1. we had to know our parent's real names (they weren't just 'Mum' and 'Dad')
2. we had to know our street address
3. we had to know our telephone number (which only had six digits at the time!)
4. we had to be aware of what a stranger was and know what to do
My brothers and I had to do all this before we even made it to school. Anyone who works as a teacher in South Australia is aware that teaching this knowledge has moved away from being a parent responsibility to a teacher one. Part of the Child Protection Curriculum (C.P.C.) is that each student is required to be taught and know this information (no small task if you have 25+ students). There are of course those responsible parents who teach their children this but sadly I have found them to be an endangered species. Why? A lot goes back to stranger danger and wanting to keep children safe. This I understand...but is punishing these parents ethical?
As a teacher I feel that this type of education needs to start at home - well before children enter kindergarten or school. As a parent I feel it is my responsibility to teach them when they are old enough to understand.
Back in the 80s I remember at kindergarten having the local police come and do an ID card with us - this had our full name, address, telephone number, parent's names, and a full set of fingerprints. At school we used to have the Life Education Van come once a year and in the younger years it was aimed at strangers. In addition we were all taught about Safety Houses (this is a program that was originally from Canada and is used in South Australia, though it is now called Safety Assist*). I even used a Safety House when I was about 7 years old and walking home from school alone because I felt the teenage boy behind me was following me (I had crossed the road twice and he did the same).

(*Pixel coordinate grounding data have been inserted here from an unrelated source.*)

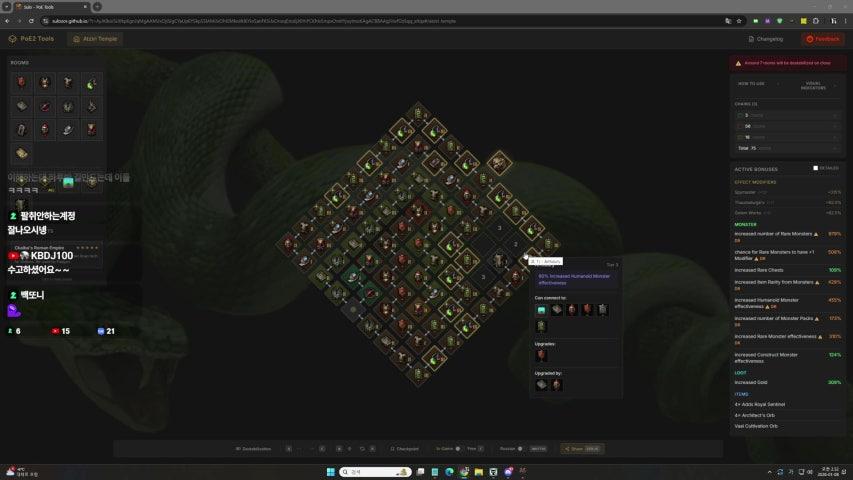Expand the chain 3 rooms row
This screenshot has width=853, height=480.
[x=787, y=115]
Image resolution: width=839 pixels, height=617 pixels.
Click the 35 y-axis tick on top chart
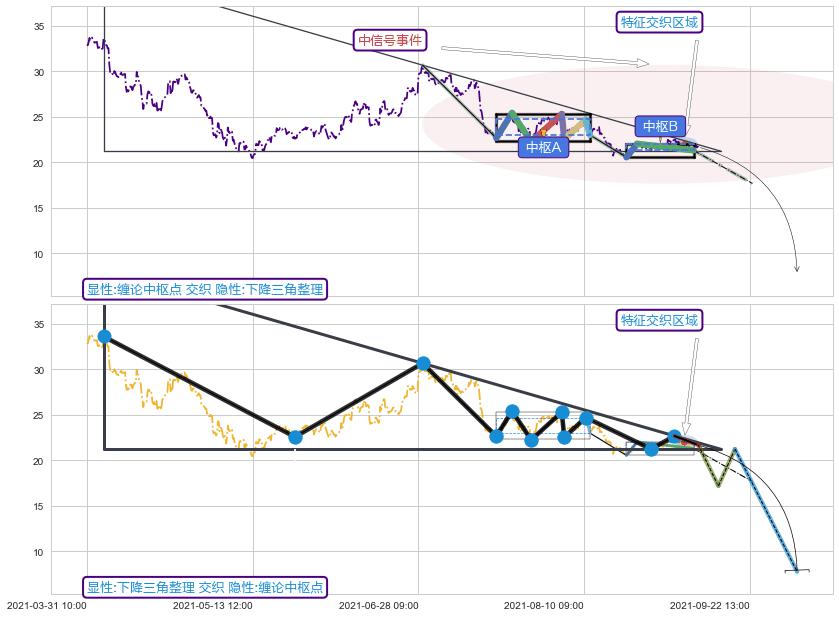click(x=40, y=27)
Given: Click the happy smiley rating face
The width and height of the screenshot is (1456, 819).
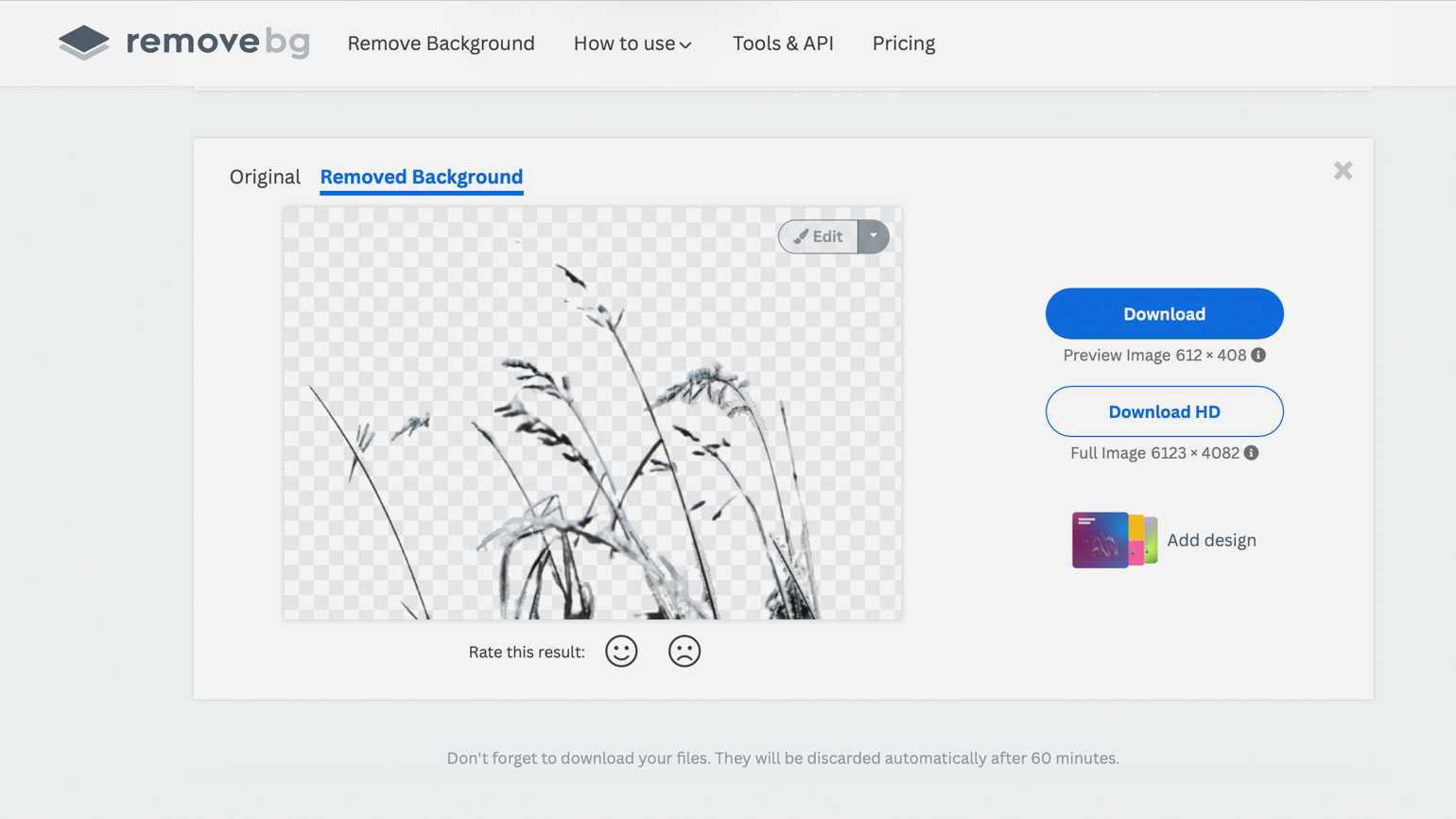Looking at the screenshot, I should [x=621, y=652].
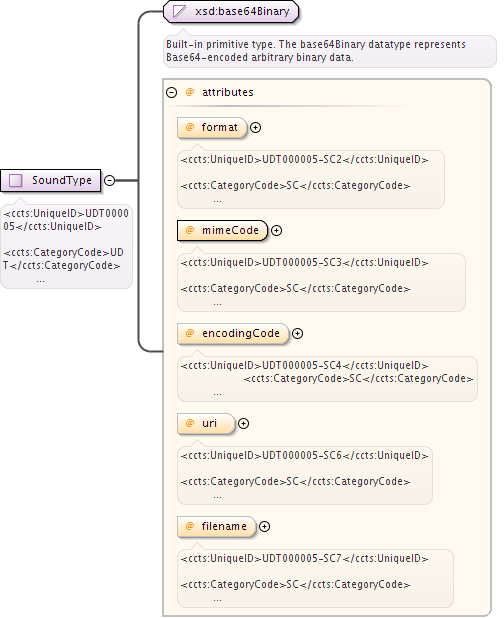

No one thought twice of kids walking home from school in the 80s and 90s despite their being the same 'monsters' we have today (they just get more publicity and more details are shared - though many would prefer it not). For my part my eldest brother was already in high school and my other brother was almost there as well and didn't want to walk home with his little sister. It was a twenty minute walk home and Mum had us all on a time limit - if we weren't home by 4 o'clock she would come looking.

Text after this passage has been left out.